• _Aim of the exercise_:
Return the lines from the start of the data through the line with "Viewport: 1568px width, 664px height.". Include both of those lines and no others.

Pixel coordinate grounding data
────

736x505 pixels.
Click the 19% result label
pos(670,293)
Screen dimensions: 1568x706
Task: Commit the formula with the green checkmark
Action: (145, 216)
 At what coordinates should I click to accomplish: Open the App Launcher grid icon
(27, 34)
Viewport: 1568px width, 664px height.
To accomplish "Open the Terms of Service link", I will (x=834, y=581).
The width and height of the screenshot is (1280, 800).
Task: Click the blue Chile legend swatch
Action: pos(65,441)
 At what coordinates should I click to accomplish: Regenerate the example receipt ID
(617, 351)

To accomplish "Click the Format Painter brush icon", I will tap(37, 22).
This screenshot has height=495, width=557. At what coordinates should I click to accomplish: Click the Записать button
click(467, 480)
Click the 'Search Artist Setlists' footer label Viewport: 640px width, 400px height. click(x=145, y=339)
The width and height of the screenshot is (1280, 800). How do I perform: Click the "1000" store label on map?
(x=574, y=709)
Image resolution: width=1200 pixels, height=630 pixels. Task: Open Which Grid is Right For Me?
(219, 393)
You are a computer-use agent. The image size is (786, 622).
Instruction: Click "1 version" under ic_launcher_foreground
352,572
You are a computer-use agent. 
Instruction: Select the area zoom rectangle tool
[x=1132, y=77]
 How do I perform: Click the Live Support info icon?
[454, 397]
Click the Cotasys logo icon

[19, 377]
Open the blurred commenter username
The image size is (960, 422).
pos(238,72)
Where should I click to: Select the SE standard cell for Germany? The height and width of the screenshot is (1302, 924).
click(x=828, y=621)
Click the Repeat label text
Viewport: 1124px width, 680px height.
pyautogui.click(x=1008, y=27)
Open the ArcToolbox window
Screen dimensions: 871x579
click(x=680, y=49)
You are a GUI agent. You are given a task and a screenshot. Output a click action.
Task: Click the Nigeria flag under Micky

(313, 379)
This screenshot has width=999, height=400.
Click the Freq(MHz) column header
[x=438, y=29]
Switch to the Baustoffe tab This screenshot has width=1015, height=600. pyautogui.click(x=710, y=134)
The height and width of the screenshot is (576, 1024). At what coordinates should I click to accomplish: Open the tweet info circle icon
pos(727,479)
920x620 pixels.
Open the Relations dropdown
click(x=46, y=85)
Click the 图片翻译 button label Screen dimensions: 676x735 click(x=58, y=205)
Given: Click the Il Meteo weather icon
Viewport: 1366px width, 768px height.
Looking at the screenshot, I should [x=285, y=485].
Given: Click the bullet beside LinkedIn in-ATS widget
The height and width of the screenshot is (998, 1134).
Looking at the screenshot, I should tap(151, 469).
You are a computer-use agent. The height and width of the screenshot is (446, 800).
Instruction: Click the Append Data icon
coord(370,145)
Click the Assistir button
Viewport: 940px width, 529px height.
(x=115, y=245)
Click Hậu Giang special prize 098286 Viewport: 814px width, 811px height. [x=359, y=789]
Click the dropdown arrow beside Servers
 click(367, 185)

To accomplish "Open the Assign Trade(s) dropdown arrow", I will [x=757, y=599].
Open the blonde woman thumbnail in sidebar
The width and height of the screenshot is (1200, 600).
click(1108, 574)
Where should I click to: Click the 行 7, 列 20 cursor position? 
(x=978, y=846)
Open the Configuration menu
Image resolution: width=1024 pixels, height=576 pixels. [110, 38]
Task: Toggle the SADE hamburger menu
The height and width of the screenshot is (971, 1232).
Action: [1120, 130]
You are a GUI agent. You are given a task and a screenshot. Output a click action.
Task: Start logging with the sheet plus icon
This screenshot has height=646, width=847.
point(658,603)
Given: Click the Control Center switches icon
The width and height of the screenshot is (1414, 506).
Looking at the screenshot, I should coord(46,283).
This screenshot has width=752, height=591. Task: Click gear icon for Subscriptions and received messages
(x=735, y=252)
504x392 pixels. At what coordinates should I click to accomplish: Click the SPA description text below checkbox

────

• _Written answer_:
736x505 pixels.
Click the 19% result label
pos(670,293)
Screen dimensions: 1568x706
Task: Commit the formula with the green checkmark
Action: (145, 216)
 At what coordinates should I click to accomplish: Open the App Launcher grid icon
(27, 34)
Viewport: 1568px width, 664px height.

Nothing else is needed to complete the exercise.